A race to the bottom as inequality widens

At a petrol station selling fuel under the brand name of a major multinational corporation, a weary-looking Nepalese pump attendant is on duty.

Jan 20, 2017

By Anil Netto
At a petrol station selling fuel under the brand name of a major multinational corporation, a weary-looking Nepalese pump attendant is on duty.

It is about 11.00pm, and I ask the attendant when he will finish working.

“Midnight,” he replies.

What time did he start work?

“Six in the morning,” he says. When he sees the look of surprise on my face, he adds, “We get three hours break in the afternoon.”

So that makes it 15 hours of work. Does he get paid overtime?

“Not much,” he says. “Normally, I get about RM1,200 but with overtime, it comes up to around RM1,400.”

What about days off?

“We have to work everyday, but I take a day off on my own once a month.” When I look at him quizzically, he explains that he doesn’t actually work for the petrol station but for an agent.

Ah, a “contractor for labour”, who supplies businesses with outsourced workers. This allows ‘employers’ like the petrol station to relieve themselves of their obligations, legally or morally, towards their workers through the use of labour contractors.

These labour contractors are then regarded as the employers while the actual employers gets to wash their hands off their obligations to the workers. It is a deplorable state of affairs that allows workers to be easily exploited.

This is all part of the so-called “labour flexibility” — in the race to the bottom. Workers are squeezed and paid a pittance while large multinational corporations and their top directors and shareholders earn a fortune.

Different forms of “labour flexibility” take place in many sectors in our globalised world, where capital flows to countries where labour cost is the cheapest and most “flexible.” Labour-intensive work is outsourced to subcontractor firms or labour contractors.

Or raw materials are purchased at basement prices relative to their final retail prices. Take for instance, your branded T-shirts, jeans, handbags, smartphones, tablets and designer coffee. What percentage of the final retail price of these products goes to the worker toiling behind the scenes, the pump attendants, the waiters, the sales attendants, the farmers, the assembly line workers? In many cases, the amount is so minuscule, it is scandalous.

This partly explains why eight men own as much wealth as the poorer half of humanity, who make up 3.6bn people. The wealthiest person, Bill Gates, has a net wealth of US$75bn. These finding were revealed in an Oxfam report published on January 16.
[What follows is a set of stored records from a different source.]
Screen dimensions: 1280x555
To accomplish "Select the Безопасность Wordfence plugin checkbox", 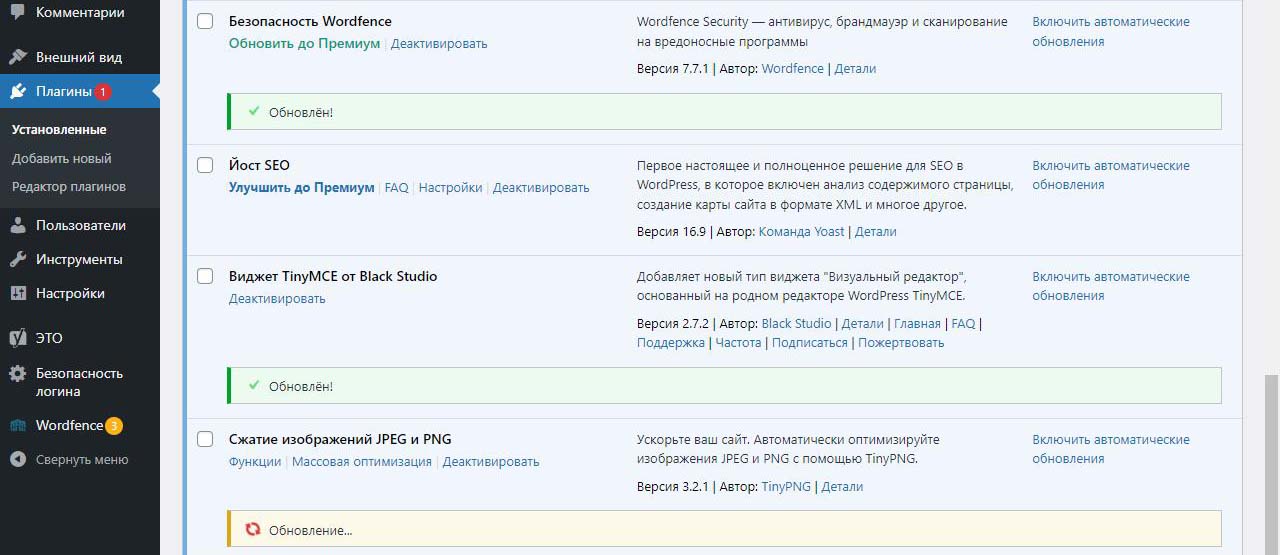I will (x=205, y=21).
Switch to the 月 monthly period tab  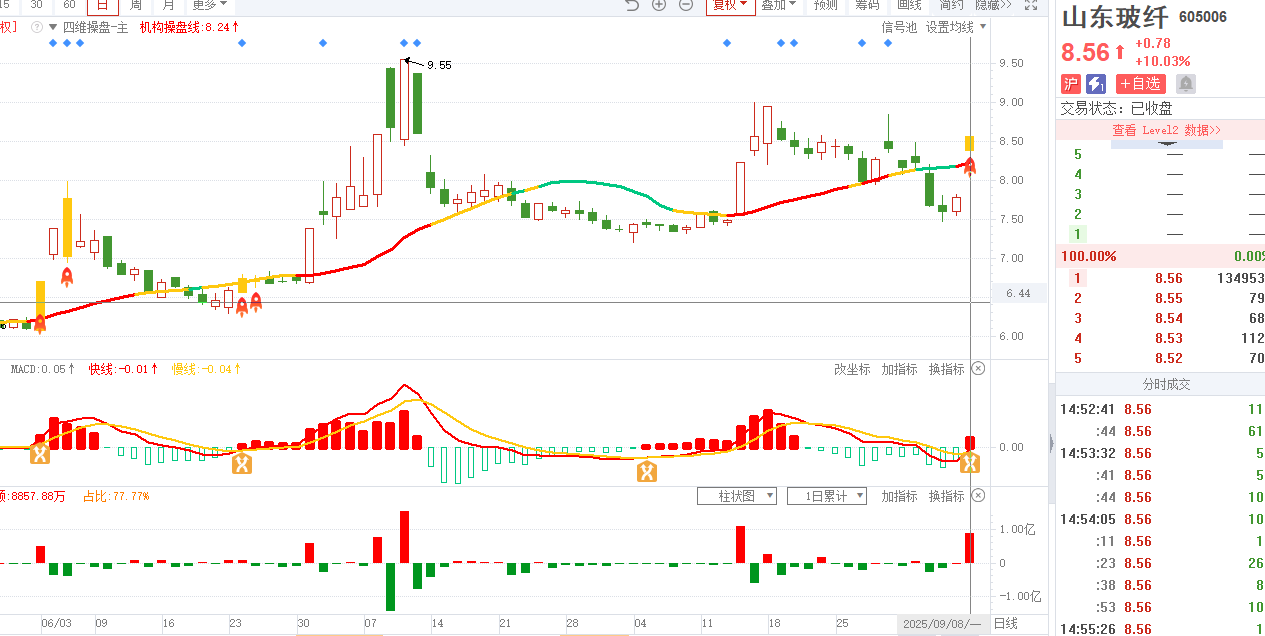(169, 5)
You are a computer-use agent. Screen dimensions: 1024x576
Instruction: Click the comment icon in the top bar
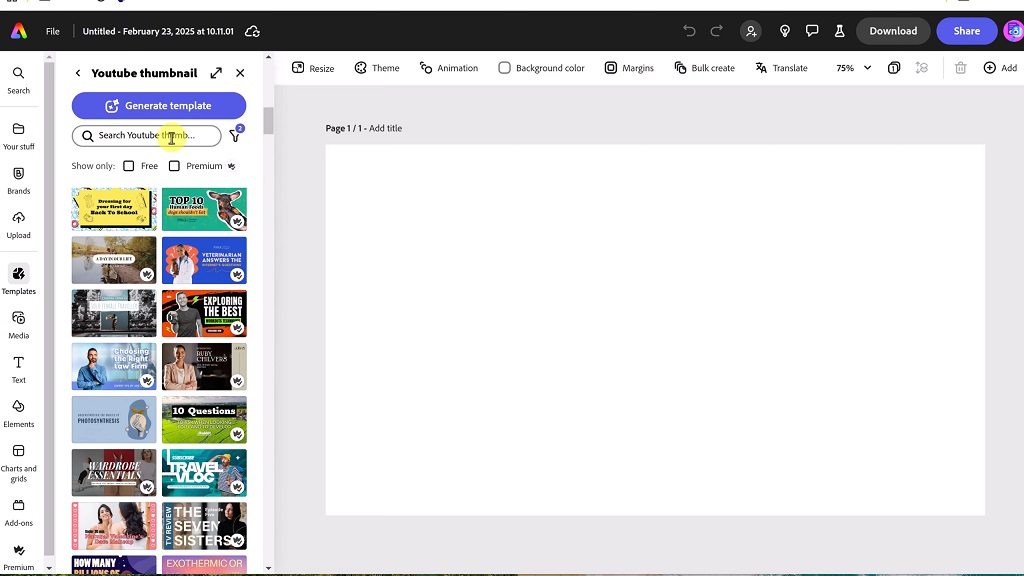[x=813, y=31]
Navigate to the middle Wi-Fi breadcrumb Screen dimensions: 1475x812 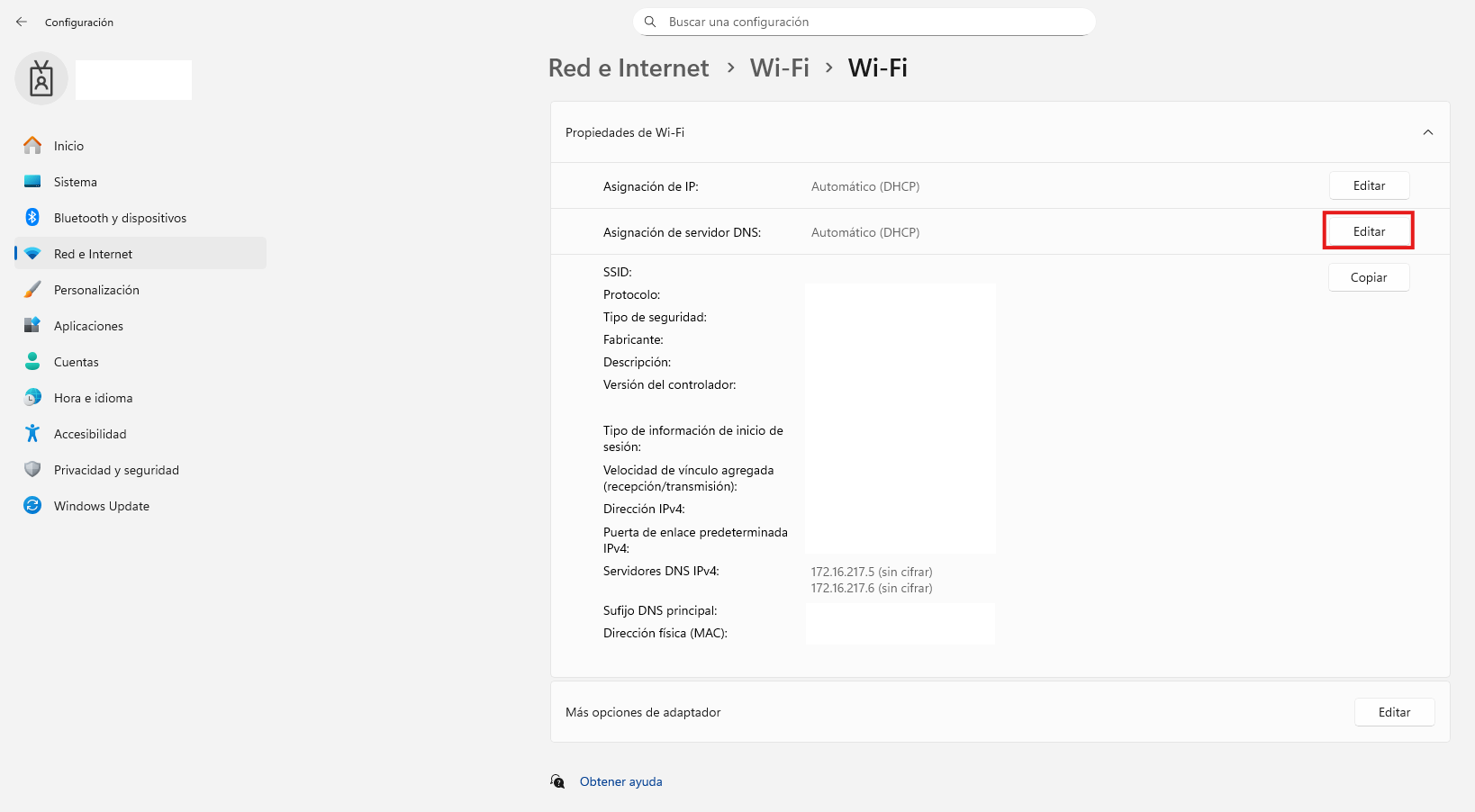pyautogui.click(x=779, y=68)
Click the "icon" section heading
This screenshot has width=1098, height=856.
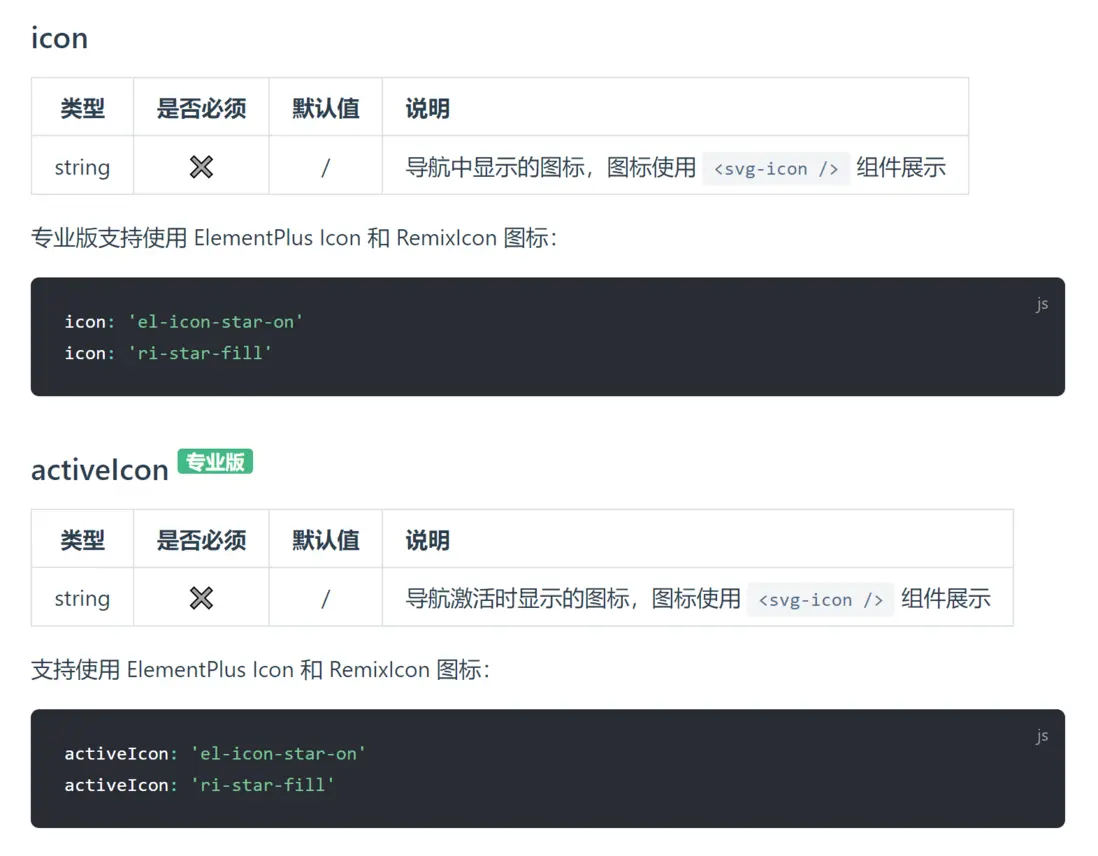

Over two decades ago, I could see this trend happening even within a company. Clerical staff and production workers would receive annual increments of around RM50, while the annual increments of managers would run into several hundred ringgit. Why? Just the annual bonus alone for a top manager would be several times more than the annual pay of a production worker.

Today, this gap has widened, and CEOs earn many times more than the amounts earned by ordinary workers. Between 1988 and 2011, the incomes of the poorest 10 per cent increased by just US$65 per person, while the incomes of the richest 1 per cent grew by $11,800 per person — 182 times as much, said Oxfam.

“The richest are accumulating wealth at such an astonishing rate that the world could see its first trillionaire in just 25 years,” notes Oxfam.

In the quest to maximise returns to shareholders, large companies are avoiding taxes, squeezing wages and slashing the price of raw and intermediate materials and resorting to outsourced work. Wealth is squirelled away to off-shore banking and tax havens — away from the eyes of the public.

Corporate tax avoidance costs poor countries at least $100 billion every year, notes Oxfam.

“This is enough money to provide an education for the 124 million children who aren’t in school and fund healthcare interventions that could prevent the deaths of at least six million children every year.”

It is not true that most of the super wealthy got their riches through sheer dint of hard work. Oxfam’s analysis shows “over half the world’s billionaires either inherited their wealth or accumulated it through industries which are prone to corruption and cronyism.”

Moreover, “big business and the super-rich use their money and connections to ensure government policy works for them.”

Closer to home, the 1MDB scandal reveals how certain individuals have profited immensely from the web of transactions around the world.

Ordinary people may not be aware of the intricacies of neoliberal economics and global finance, trade and tax policies that favour big business and the super-wealthy. But they do sense that something is not quite right, once they feel the growing strain in their pockets and the wealth disparities around them. This seething resentment and disquiet, even anger, has manifested in unexpected election and referendum results around the world.

This massive concentration of wealth is immoral. During Jesus’ time on earth, the contrast between the super wealthy on the one hand, and the daily paid casual workers and the destitute on the other hand was just as pronounced. The birth of Jesus in the manger among lowly shepherds contrasted sharply with the ostentatious lifestyles of Caesar Augustus, Roman governors, proxy kings, the local religious elite and the wealthy landlords of his time.

New Testament scholars point out that Pilate entered Jerusalem on a military horse in a procession aimed as a show of Roman military force to deter any security problems during a major Jewish festival. But Jesus carefully chose to enter the city on a humble donkey or a colt, an animal closely identified with the toil of ordinary workers, many of them impoverished — and in doing so, emphasised the contrast.

If the parable of the Rich Man and Lazarus is extended to the global stage, then the unjust neoliberal economic system stands condemned for allowing the top one percent to wallow amidst opulence and staggering wealth with hardly a concern for much of the struggling 99 per cent.